It's currently a great time to be a fan of the best Lego Star Wars sets. There are loads of new sets dropping seemingly every month, covering almost every era of Star Wars from the prequel movies and Clone Wars up to the modern TV shows like "The Mandalorian" and "Ahsoka". 

We're going back to the earliest of the Star Wars movies for this one though, with the Tantive IV — the ship that Princess Leia flees from Darth Vader in during the opening scenes of "Star Wars: A New Hope". It's one of the more underrated ships in the Star Wars universe if you ask us, so we're excited to get stuck into this build.

It's been a few years since we had a Tantive IV Lego set, with the last one being retired in 2021. That was a larger kit that came with minifigures and a chunky $199.99 / £179.99 price tag, so it's doubly nice to see Princess Leia's iconic ship return and at a much friendlier $79.99. Of course, with that drop in budget comes a drop in size and piece count. So, is it worth the trade-off? Let’s get the kit built and take a look.
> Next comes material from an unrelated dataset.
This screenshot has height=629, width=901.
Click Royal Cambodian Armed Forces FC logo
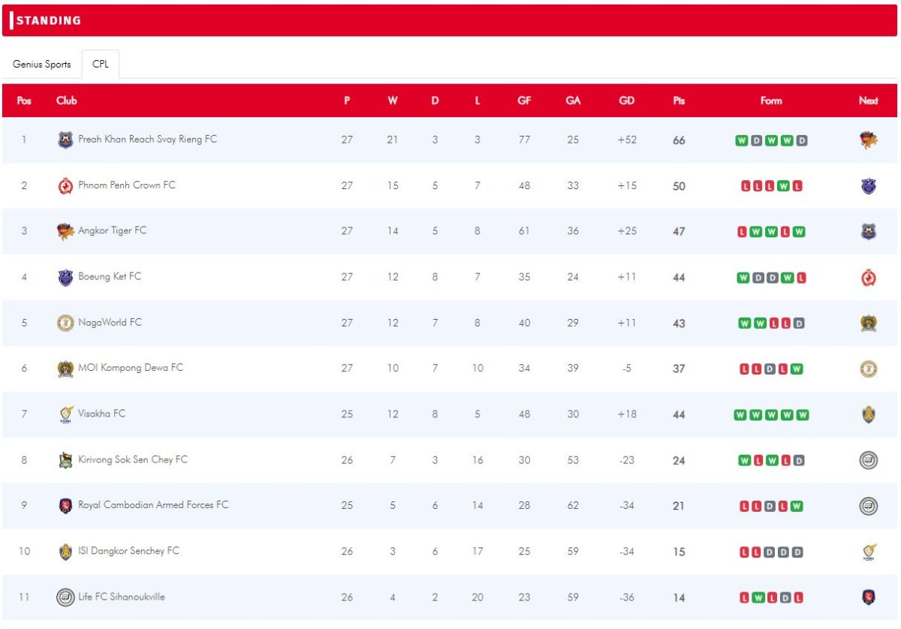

Lego Star Wars Tantive IV: Build

  • Quick build time
  • Varied and interesting build
  • Quite a few stickers
Essential Info:

Price: $79.99 / £69.99

Model number: 75376

Number of pieces: 654

Dimensions: 6 x 12.5 x 4 inches

Recommended age: 18+ 

The Lego Star Wars Tantive IV consists of 654 pieces spread across seven bags. It's not a massive set, so you can easily build it over a couple of hours in an evening, or spread it across a few days if you really want to take your time with it.

Construction starts with the central body of the ship, before progressing onto the prow with its recognisable hammerhead configuration. From there, you move on to building the huge engine array at the back, which makes up most of the ship (and build time). The engine is built in three sections lining up with the three rows of thrusters.

With that, the main body is done and you move onto all the exterior detailing and panels that run down the outer hull of the ship. This includes gun turrets, and a few panels with the dreaded stickers that need attaching. Fortunately, these are all easy enough to apply. After that you build the display stand, attach the ship, and you're done. Just in time to get those Death Star plans aboard and get out of here.

Throughout the build process, you're constantly switching up build techniques and using different pieces so it never gets boring. There are some clever connections and pieces used to make sections like the thrusters too. I especially love how the dual-barrel turrets are made by connecting three 1x1 bar studs together and then embedding the central one as the mounting point.

Lego Star Wars Tantive IV: Design

  • Beautiful design
  • Loads of nods to the movie
  • Expensive for what you get

It's not really a diorama, but along with the Executor Super Star Destroyer, the Tantive IV set feels like it fits with the other Lego Star Wars diorama sets more than the traditional ship builds. It's a smaller-scale model at a cheaper price point, and clearly meant for display rather than play. There are no minifigures included, and other than a few swiveling turrets, there isn't really anything you'd call a play feature here. No, this is a set aimed at adults who love Star Wars and don’t want to sink $500+ on something like the UCS Venator-Class Republic Attack Cruiser.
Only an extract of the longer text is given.